Australian consumers in regional areas will soon be able to enjoy access to new digital subscription channels, as long as regulators approve a new proposal to merge FOXTEL, Australia's largest pay-TV operator, with Austar United Communications Ltd. (AUN)

FOXTEL has reached a conditional non-binding proposal to buy AUSTAR, which has 764,000 pay-tv subscribers, with most of them in regional areas, for A$1.9 billion ($2 billion) in cash plus debt to expand in the nation's rural areas.

FOXTEL said in a news release that the proposal, if implemented, would bring together two of Australia's major subscription TV service providers, creating one of Australia's largest media businesses with over 2,500 full-time equivalent employees and anticipated revenues of over $2.8 billion with a combined investment in original Australian content of more than $500 million per annum.
"This is a logical transaction with significant consumer and industrial upside for all stakeholders. The two companies are a complementary fit," said FOXTEL CEO Mr. Kim Williams AM. "If the merger were to go ahead, it is a win-win transaction that delivers value to AUSTAR shareholders, synergies and growth opportunities for FOXTEL and increased services and choice for all consumers."
The deal would help FOXTEL, which focuses on metropolitan areas, increase its audience by 46% to 2.4 million. Australia has a population of 22.6 million.
The deal is subject to a number of conditions, including, the board of AUSTAR recommending the transaction to its shareholders, the completion of due diligence by FOXTEL, and regulatory approvals, including from FIRB and the ACCC, and minority shareholder and court approval.
AUSTAR held its annual general meeting of shareholders today. The proposal by FOXTEL wasn't among the resolutions voted upon by shareholders.

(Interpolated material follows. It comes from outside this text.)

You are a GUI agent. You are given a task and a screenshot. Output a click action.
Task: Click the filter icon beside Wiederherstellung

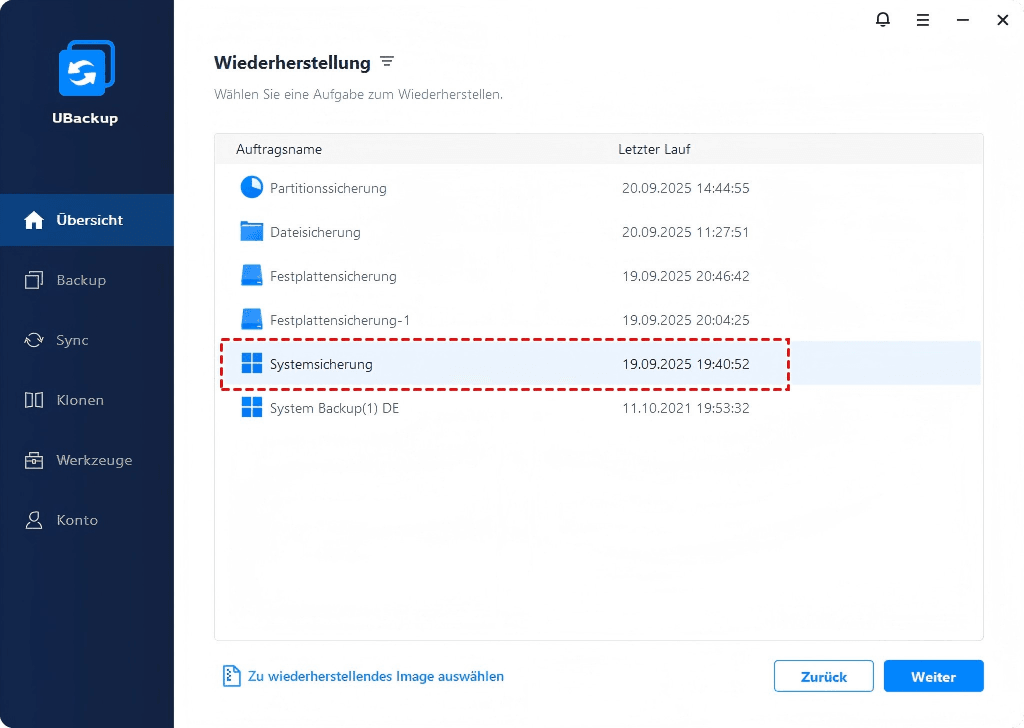pyautogui.click(x=387, y=62)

The A$1.52-a-share bid by FOXTEL is "appropriate", AUSTAR said in a note to shareholders. The filing though said that AUSTAR's board will appoint an independent expert to determine if a definitive transaction with FOXTEL is fair and reasonable.
Tim Downing, executive chairman, said the transaction would be completed through an AUSTAR scheme of arrangement.
"Our board believes that the price of A$1.52 per share is appropriate in the context of a change of control transaction. We will look forward to working with FOXTEL over the coming weeks with the intention of entering into a definitive transaction as soon as possible."
Foxtel is 50% owned by Telstra Corp., Australia's largest phone carrier, with 25% stakes held by News Corp. (NWSA) and Consolidated Media Holdings Ltd. (CMJ) Austar is controlled by Liberty Global Inc. (LBTYA), which controls 54%.
FOXTEL is being advised by AquAsia, UBS AG and Allens. AUSTAR hired Goldman Sachs & Partners Australia Pty. Telstra is advised by Credit Suisse Group.
Significant benefits for consumers
FOXTEL believes a merger of FOXTEL and AUSTAR would bring significant benefits to consumers, in particular:
* a merged FOXTEL/AUSTAR will be able to roll out new digital products and services even faster to existing and new customers; * Australian consumers in regional areas will be able to enjoy access to new digital subscription channels as well as new flexible packages and pricing through products such as FOXTEL on Xbox 360 and FOXTEL on T-Box(R) consumers in regional Australia will also get access to the same quality digital services at the same time as their metropolitan counter parts; and * the continuation of the long history over the last fifteen years of FOXTEL investing in and being one of Australia's great innovators in media delivery.
FOXTEL said it intends to maintain the world class AUSTAR facility in Robina, Gold Coast, which would be an important part of the combined group.